# What to work on:
The lines below that include the word "cookies" are to be reported.

# Available data:
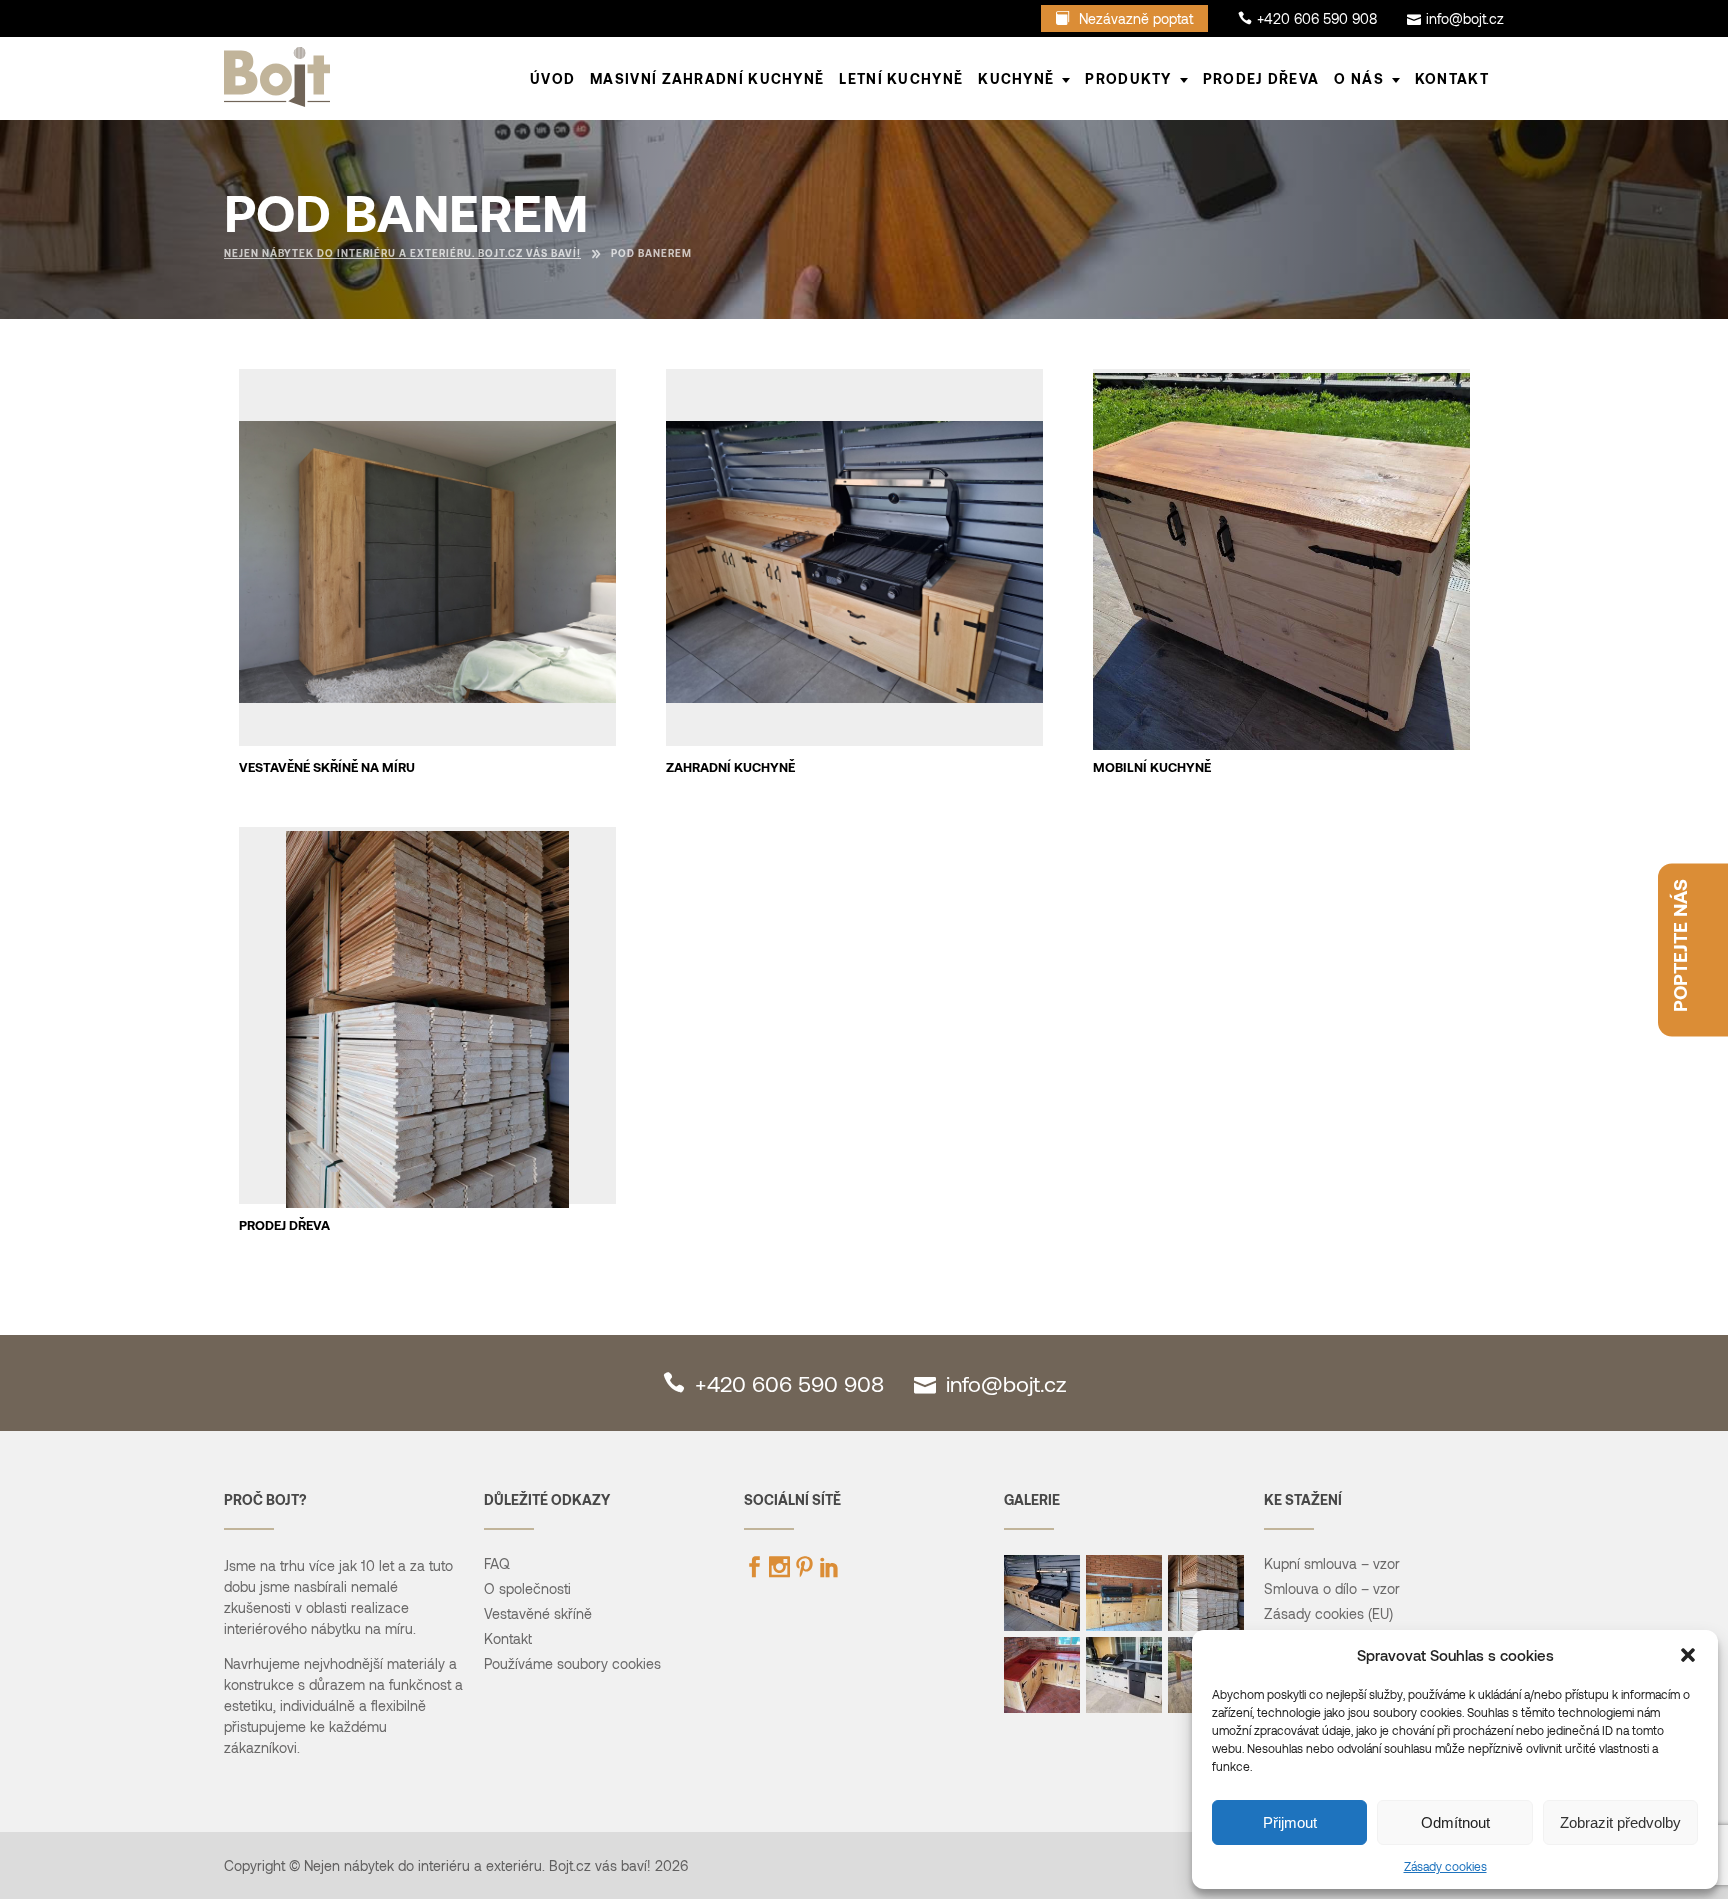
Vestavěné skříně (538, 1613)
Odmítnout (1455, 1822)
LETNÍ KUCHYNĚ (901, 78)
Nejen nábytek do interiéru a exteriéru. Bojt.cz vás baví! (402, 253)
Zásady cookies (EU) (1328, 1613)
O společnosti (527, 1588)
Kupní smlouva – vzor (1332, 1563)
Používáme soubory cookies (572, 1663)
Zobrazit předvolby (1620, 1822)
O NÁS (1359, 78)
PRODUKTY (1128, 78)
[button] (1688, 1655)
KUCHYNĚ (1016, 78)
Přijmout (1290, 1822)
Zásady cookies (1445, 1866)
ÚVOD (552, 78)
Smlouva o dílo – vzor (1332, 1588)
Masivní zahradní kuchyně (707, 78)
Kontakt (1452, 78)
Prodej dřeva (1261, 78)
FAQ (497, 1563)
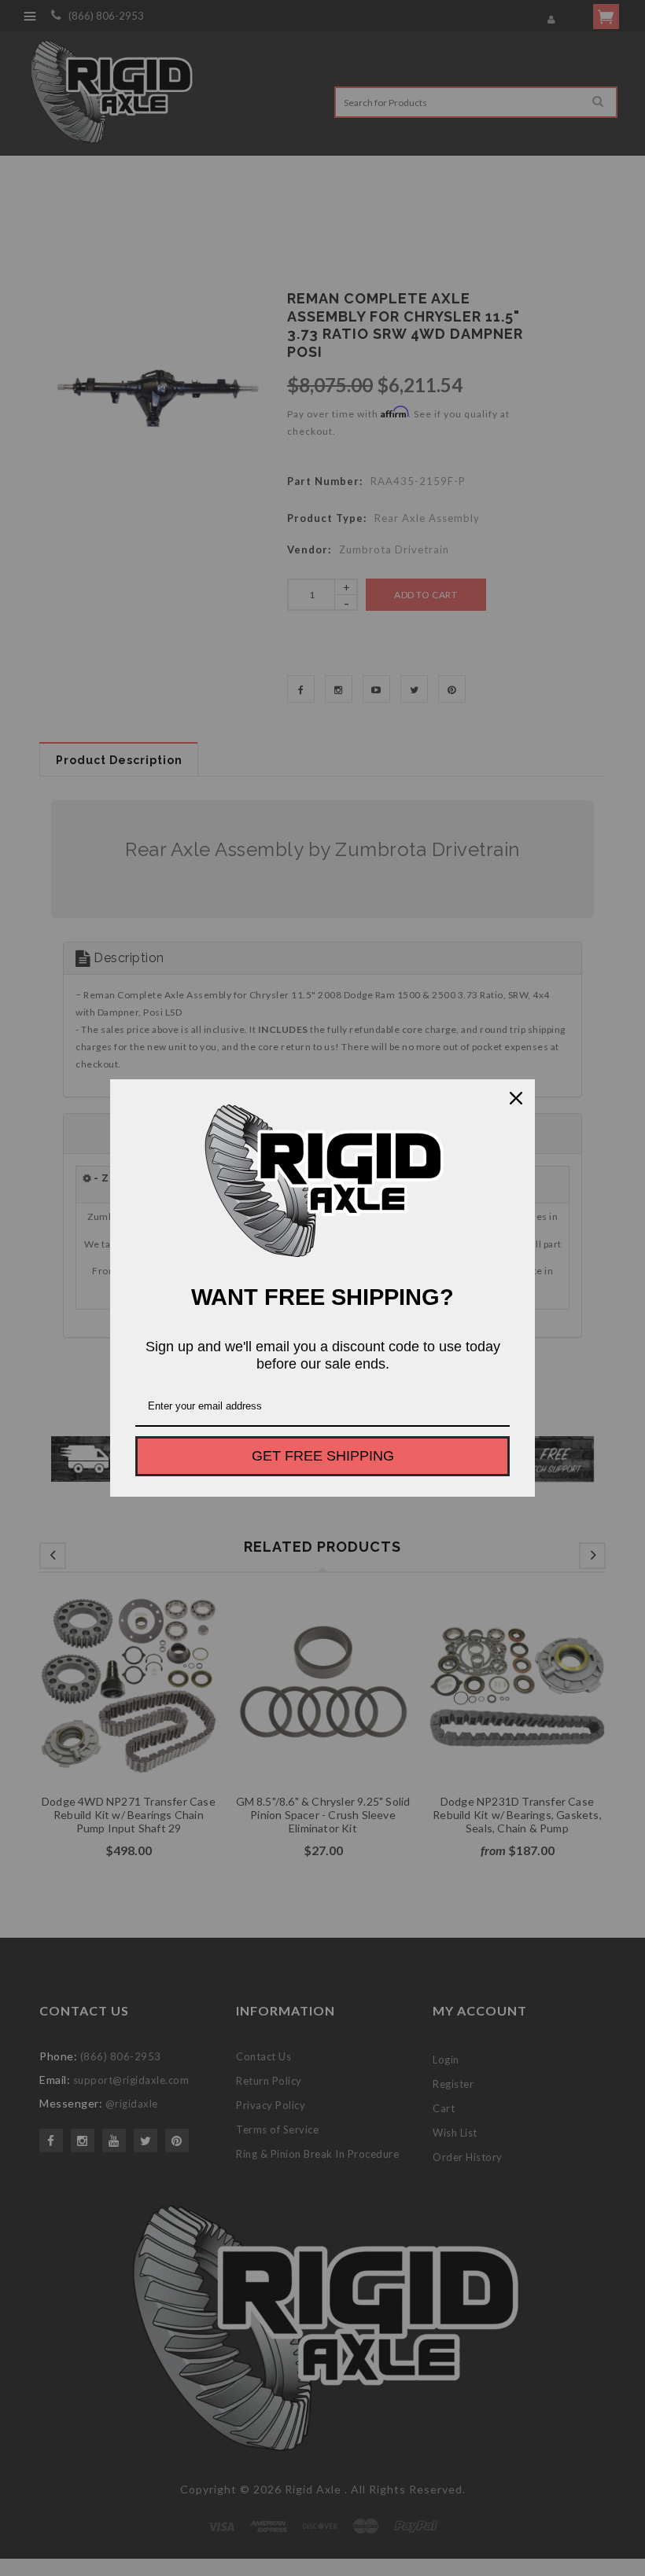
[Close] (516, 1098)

# Written response:
Zásady cookies (EU) (1328, 1613)
Používáme soubory cookies (572, 1663)
Zásady cookies (1445, 1866)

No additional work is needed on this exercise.